(Given entries Opens)

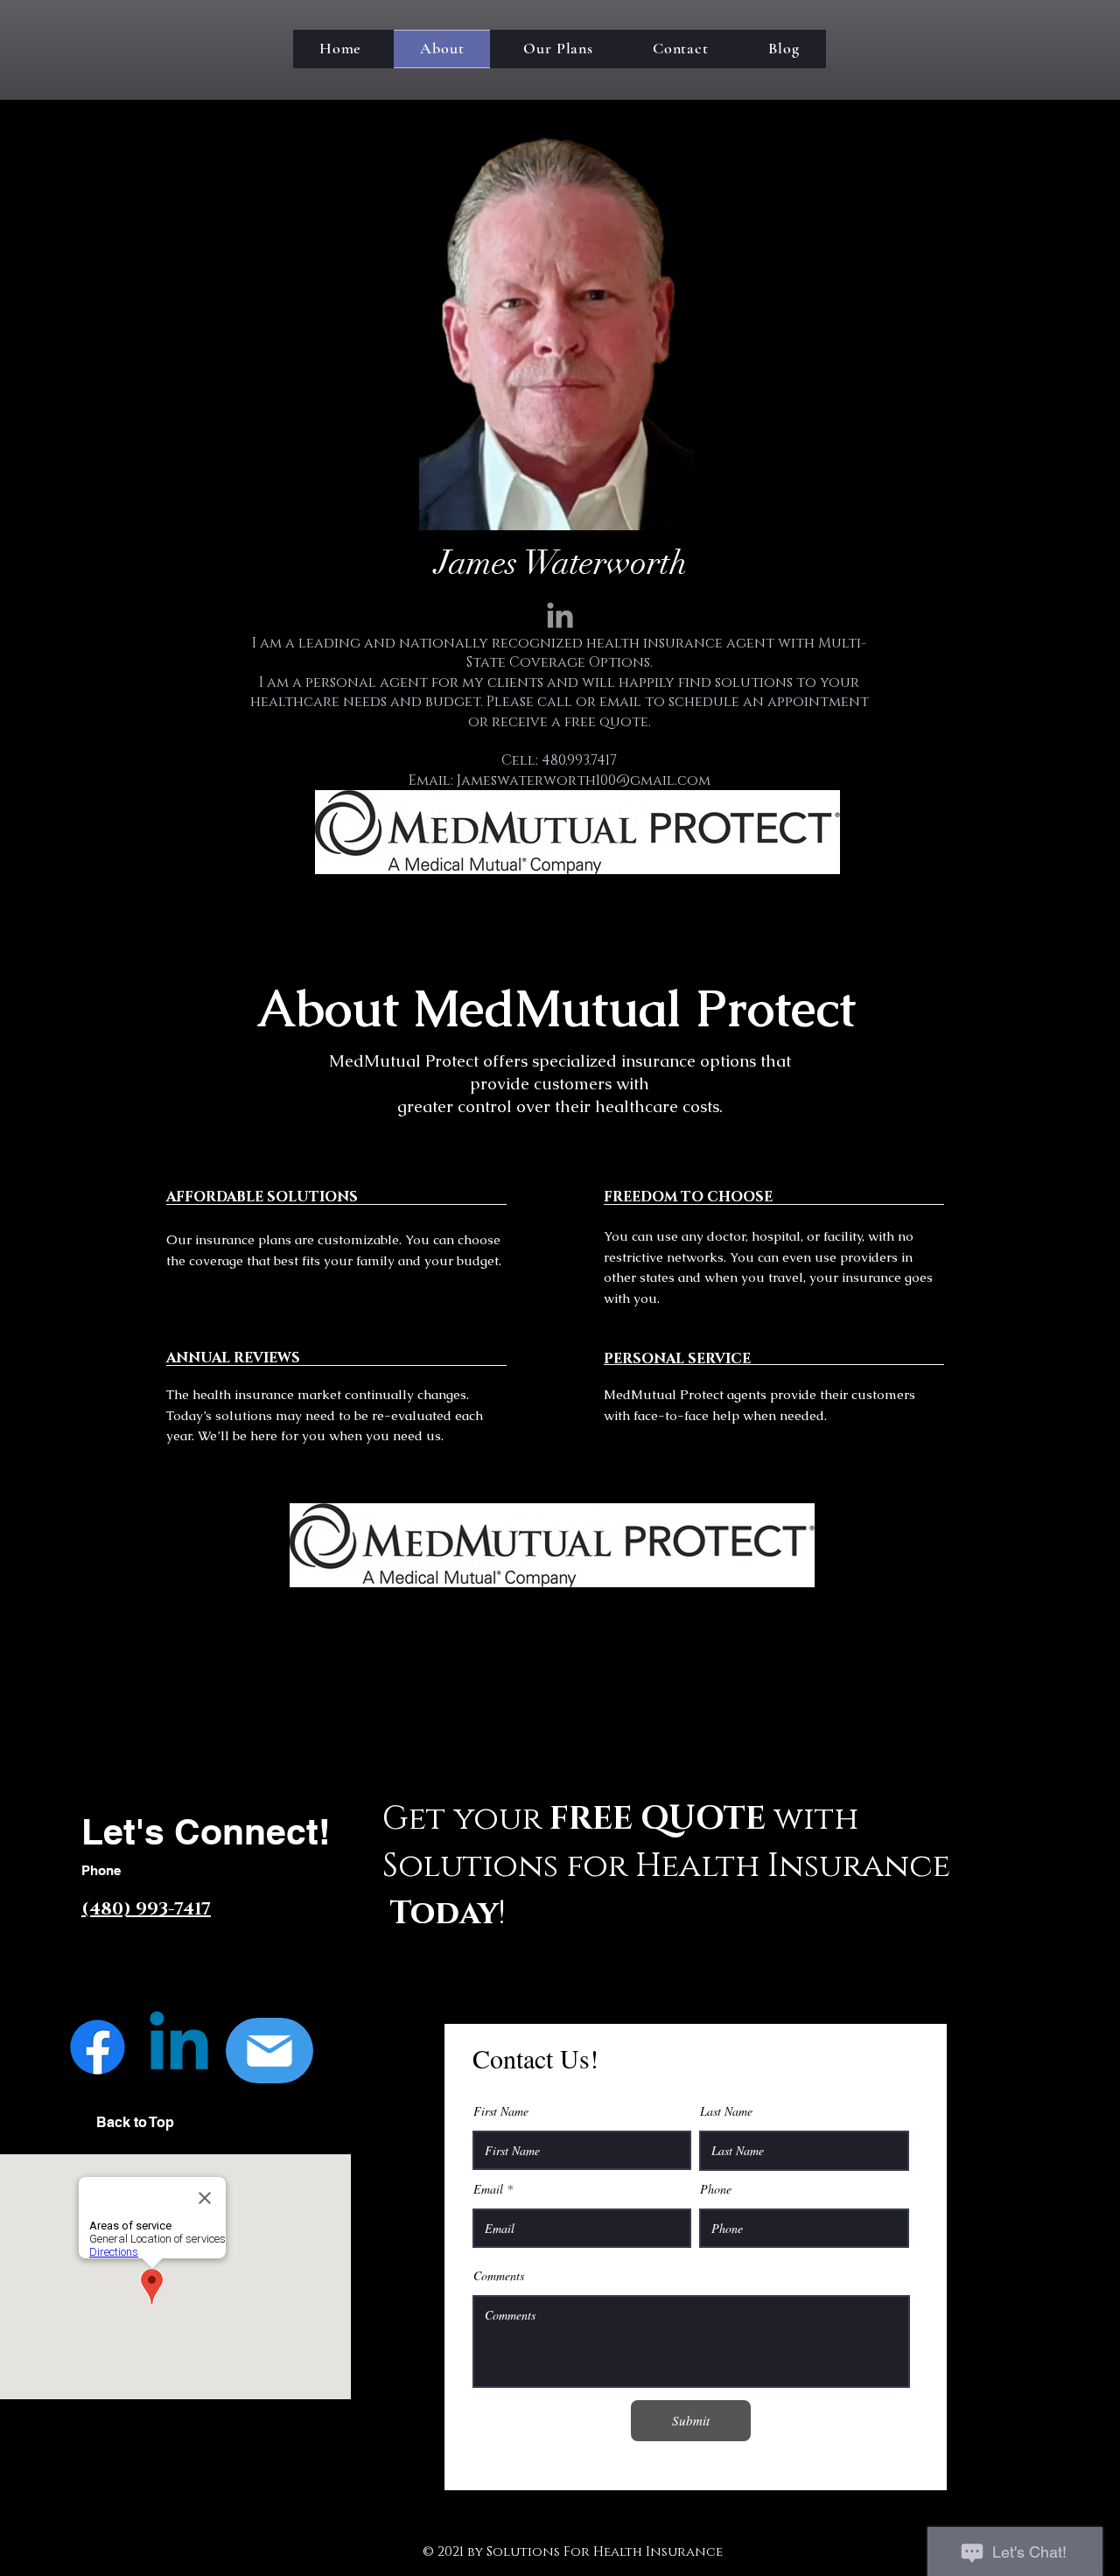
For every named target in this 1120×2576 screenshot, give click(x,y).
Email (488, 2189)
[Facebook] (97, 2047)
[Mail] (269, 2050)
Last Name (726, 2111)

(Given entries Closes)

**What is needed**: Can you repeat every record above exactly, apart from the pictures?

**Result of this exercise**:
For every named target in this 1120×2576 screenshot, give click(x,y).
Email (488, 2189)
[Facebook] (97, 2047)
[Mail] (269, 2050)
Last Name (726, 2111)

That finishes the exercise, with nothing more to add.